Senin, 07 Mei 2012

Kedatangan Teman Baduy Dalam # 2: “Loe Tau Darimane Nomer Gue?”

Pada saat ke Baduy Dalam beberapa waktu lalu, saya dan istri belum pernah berjumpa dengan Yardi dan Jali. Makanya saat hadir ke rumah kami, wajah mereka asing buat kami. Katanya, saat kami ke Baduy Dalam, tepatnya ke kampung Cibeo, mereka sedang berladang. Kami hanya menjumpai Safri dan Sarta, dua teman Baduy Dalam yang berkunjung ke rumah kami.

Pekerjaan wajib masyarakat Baduy adalah ngahuma (bertanam padi lahan kering). Pekerjaan ini bukan hanya sekedar mata pencaharian, tetapi juga merupakan ibadah yang merupakan kegiatan suci. Sebab, dalam berladang aktivitas yang dilakukan adalah mengawinkan dewi padi atau Nyi Pohaci Sanghyang Asri

Kegiatan berladangnya akan selalu diikuti dengan upacara-upacara keagamaan yang dipimpin oleh ketua adat.  Beberapa larangan dalam proses kegiatan berladang bagi masyarakat Baduy antara lain:  (1) tanah tidak boleh dibalik, maksudnya dalam kegiatan penanaman dilarang mencangkul, tetapi cukup dinunggal; (2) dilarang menggunakan pupuk dan oabat-obat kimia;  (3) Dilarang membuka ladang di leuweng titipan (hutan tua) atau leuweng lindungan lembur (hutan kampung); (4) waktu pengerjaan harus sesuai ketentuan, tidak saling mendahului. 

Ke-4 ketentuan dan tata cara berladang tersebut, sifatnya mutlak. Semua ditentukan secara musyawarah oleh ketua adat di Baduy-Dalam berdasarkan pikukuh karuhun serta berlaku untuk semua warga Baduy. 

Back to kisah Yardi. Sore menjelang malam, Yardi sempat mendapat telepon dari seorang wanita. Kebetulan saya belum pulang dari kantor. Istri pun tidak mencoba untuk menggali wanita yang menghubungi Yardi ini. Selain mengganggu privacy, juga tidak terlalu penting untuk dijadikan pembicaraan. 

Namun yang menarik, pada saat menerima telepon, Yardi berbicara dengan bahasa Betawi ‘medok’ sekali. Istri yang kebetulan mendengar, karena memang suara Yardi keras, jadi tersenyum sendiri.
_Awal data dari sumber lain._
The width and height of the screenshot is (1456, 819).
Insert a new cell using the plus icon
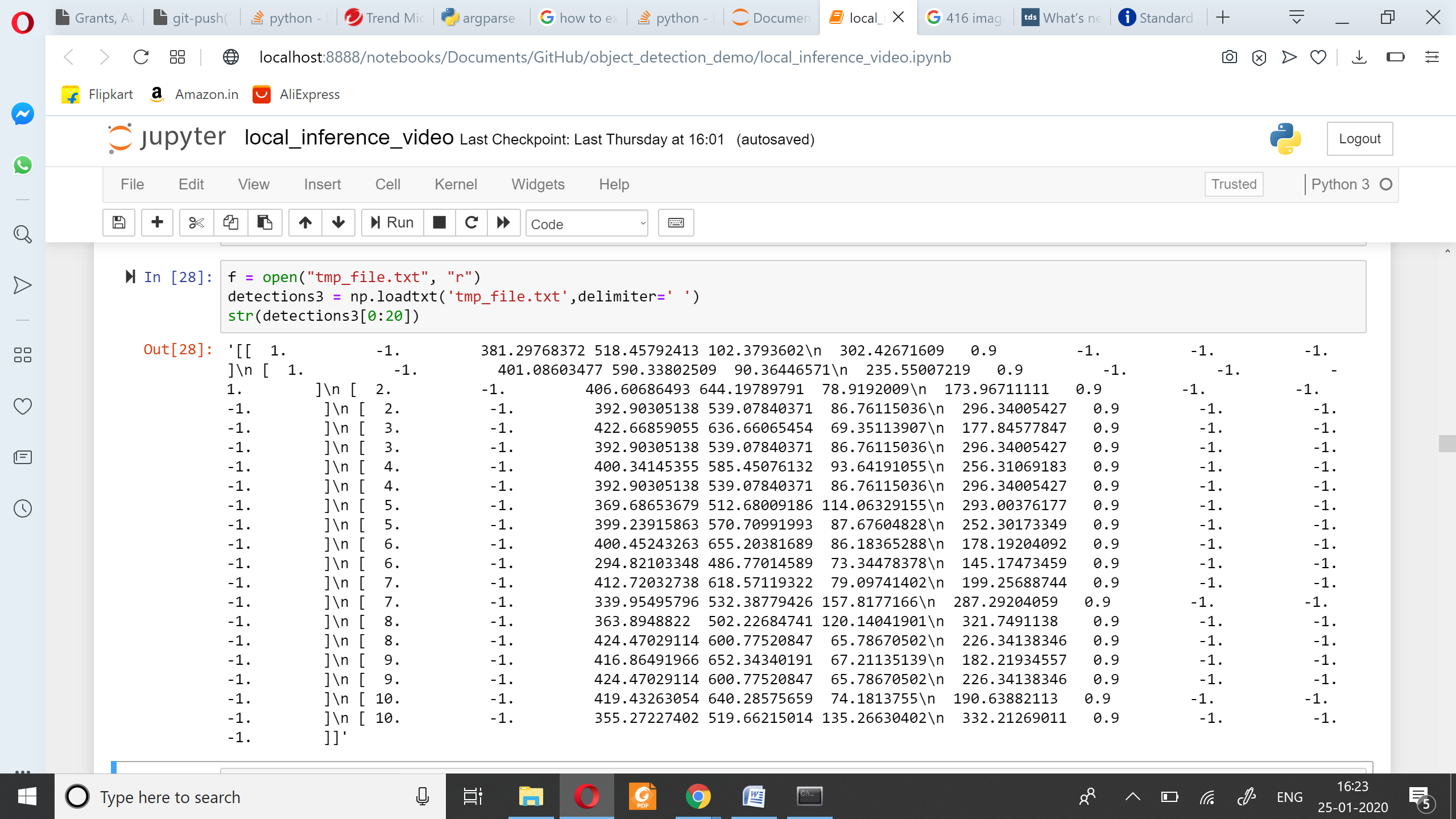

Ini sapa, nih?!” tanya Yardi. “Loe tau darimane nomor gue?!

Oleh karena saya tidak ada, jadi saya membayangkan, Yardi bukan lagi orang Baduy Dalam yang menggunakan bahasa lokalnya. Saya membayangkan, ia seperti sosok Mandra yang sedang menerima telepon dari wanita, sebagaimana pernah muncul dalam beberapa scene di sinetron Si Doel Anak sekolahan.

Seperti sebagian dari Anda ketahui, orang Baduy Dalam menggunakan bahasa Sunda dialek Sunda-Banten. Meski tidak mendapat pendidikan formal, sehingga tidak bisa membaca dan menulis, sebagian besar warga Baduy Dalam apalagi Baduy Luar, mampu berbahasa Indonesia. Oleh karena sering ke Jakarta, logat Betawi Yardi ternyata lebih kental. Kata ‘elo’ dan ‘gue’ sudah dikuasai dengan lancar.